Task prompt: Reproduce the passage of the book description below, from "Honorable Mention, 2019 Murdo" to "and French Caribbean.", word for word.

Document text:
↓↓↓

Awards & distinctions

2018 Bandelier/Lavrin Book Prize, Rocky Mountain Council for Latin American Studies

Honorable Mention, 2019 Murdo MacLeod Prize, Latin American and Caribbean Section, Southern Historical Association

Honorable Mention, 2019 Bolton-Johnson Prize, Conference on Latin American History

The Smugglers' World examines a critical part of Atlantic trade for a neglected corner of the Spanish Empire. Testimonies of smugglers, buyers, and royal officials found in Venezuelan prize court records reveal a colony enmeshed in covert commerce. Forsaken by the Spanish fleet system, Venezuelan colonists struggled to obtain European foods and goods. They found a solution in exchanging cacao, a coveted luxury, for the necessities of life provided by contrabandists from the Dutch, English, and French Caribbean.

Jesse Cromwell paints a vivid picture of the lives of littoral peoples who normalized their subversions of imperial law. Yet laws and borders began to matter when the Spanish state cracked down on illicit commerce in the 1720s as part of early Bourbon reforms. Now successful merchants could become convict laborers just as easily as enslaved Africans could become free traders along the unruly coastlines of the Spanish Main. Smuggling became more than an economic transaction or imperial worry; persistent local need elevated the practice to a communal ethos, and Venezuelans defended their commercial autonomy through passive measures and even violent political protests. Negotiations between the Spanish state and its subjects over smuggling formed a key part of empire making and maintenance in the eighteenth century.

About the Author

Jesse Cromwell is associate professor of history at the University of Mississippi.
For more information about Jesse Cromwell, visit the Author Page.

↑↑↑

Data under study:
↓↓↓

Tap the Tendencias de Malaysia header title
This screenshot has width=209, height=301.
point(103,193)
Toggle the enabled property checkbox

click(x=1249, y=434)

↑↑↑

Final answer:
Honorable Mention, 2019 Murdo MacLeod Prize, Latin American and Caribbean Section, Southern Historical Association

Honorable Mention, 2019 Bolton-Johnson Prize, Conference on Latin American History

The Smugglers' World examines a critical part of Atlantic trade for a neglected corner of the Spanish Empire. Testimonies of smugglers, buyers, and royal officials found in Venezuelan prize court records reveal a colony enmeshed in covert commerce. Forsaken by the Spanish fleet system, Venezuelan colonists struggled to obtain European foods and goods. They found a solution in exchanging cacao, a coveted luxury, for the necessities of life provided by contrabandists from the Dutch, English, and French Caribbean.